O Porco que protege a barragem é uma função forjada perante o avanço dos infratores incorpóreos, ou podemos só chamar de nuvem sombria mesmo, e ele só pode exercer essa função, adquirir essa identidade e todas as consequências que com ela advém, devido ao seu antagonista exercer a sua liberdade.

 

 

Sem ter algo a proteger, ele não seria um protetor, e sem ter algo contra o que lutar, igualmente, ele não seria um lutador. Agora pensem no que vocês protegem e contra o que lutam, pensem no quanto podem lutar e proteger exatamente e obrigatoriamente, devido a existir algo que desejam proteger e contra o qual podem lutar.

O interessante nessa animação é que mesmo que a nuvem sombria seja o antagonista, ela não é boa nem má, não é ruim de modo algum, é apenas uma circunstância que traz consigo consequências adversas.
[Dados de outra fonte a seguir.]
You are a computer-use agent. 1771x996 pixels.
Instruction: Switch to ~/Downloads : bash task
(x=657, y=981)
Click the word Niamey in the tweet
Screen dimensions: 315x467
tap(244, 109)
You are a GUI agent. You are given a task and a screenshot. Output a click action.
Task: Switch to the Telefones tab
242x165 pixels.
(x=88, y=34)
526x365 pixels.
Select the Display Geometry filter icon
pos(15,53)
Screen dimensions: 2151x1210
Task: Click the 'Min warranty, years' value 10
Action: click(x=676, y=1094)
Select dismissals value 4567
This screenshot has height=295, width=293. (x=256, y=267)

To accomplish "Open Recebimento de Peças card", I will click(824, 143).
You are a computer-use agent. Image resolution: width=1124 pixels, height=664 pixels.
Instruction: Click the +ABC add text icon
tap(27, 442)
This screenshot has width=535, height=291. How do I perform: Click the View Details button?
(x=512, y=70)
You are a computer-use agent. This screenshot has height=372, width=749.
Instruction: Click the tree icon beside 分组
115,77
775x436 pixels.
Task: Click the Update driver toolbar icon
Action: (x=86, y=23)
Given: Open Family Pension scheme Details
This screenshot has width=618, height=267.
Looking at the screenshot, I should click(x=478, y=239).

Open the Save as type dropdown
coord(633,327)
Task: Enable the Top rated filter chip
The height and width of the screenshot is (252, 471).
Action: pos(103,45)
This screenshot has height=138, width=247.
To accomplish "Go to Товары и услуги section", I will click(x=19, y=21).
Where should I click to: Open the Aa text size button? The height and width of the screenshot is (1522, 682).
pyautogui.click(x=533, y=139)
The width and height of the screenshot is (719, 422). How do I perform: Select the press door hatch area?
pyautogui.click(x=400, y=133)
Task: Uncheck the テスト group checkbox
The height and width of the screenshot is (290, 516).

Quando o jovem guardião combate a sua presença, ele a combate com respeito, dignidade e consideração. A coexistência não é uma opção, mas de modo algum é expressado rancor, ódio, arrogância, prepotência ou sentimentos negativos. Mesmo quando acuados pela nuvem, o que podem fazer e estabelecer um espaço e linha para que ambos possam existir em seus devidos lugares, sem nunca desejar a inexistência do outro, mesmo que não possam existir conjuntamente.

 

 

O Pai Porco parte em uma jornada para entender o que existe no território habitado pela nuvem sombria, e o seu filho deve manter a nuvem afastada. Se a nuvem e o vilarejo poderão ou não um dia coabitar o mesmo espaço, é uma incógnita, mas isso não implica de modo algum que o corajoso Pai Porco não possa estudar e tentar compreender a diferença que ali se encontra, aceitando-a.

Agora imaginem vocês, otakus, sendo protetores ante o topo da colina, protegendo aquilo que cultuam como qualidade, certo, adequado e pertinente, aquilo que deve ser louvado. E imaginem a nuvem sombria como algo estranho, diverso, obscuro e inaceitável. Qual é a postura que cada um tem em relação a esse ser que ameaça o reino da pureza, que abala a sua fé de que existe qualidade, sol e luz que dignifica a sua vida? Essas coisas que protegemos existiriam sem que existisse o oponente contra o qual a protegemos, o oponente que corromperia a sacralidade daquilo que louvamos? Como tratamos aquilo que, direta e indiretamente, eleva e materializa o que nos oferece a nossa profissão, a nossa função? Se não tivéssemos nada a proteger, nada seríamos, nenhuma identidade se estabeleceria. E se não tivéssemos nada contra o que combater, nada do que protegemos poderia ser protegido.

 

 

No fim das contas cada um deve medir o quanto é digno e humano ao exercer a sua função, e o quanto é capaz de entender a si mesmo, entender aquilo que protege, o porquê protege, e entender, acima de tudo, o seu oponente. O jovem Porco assim o faz.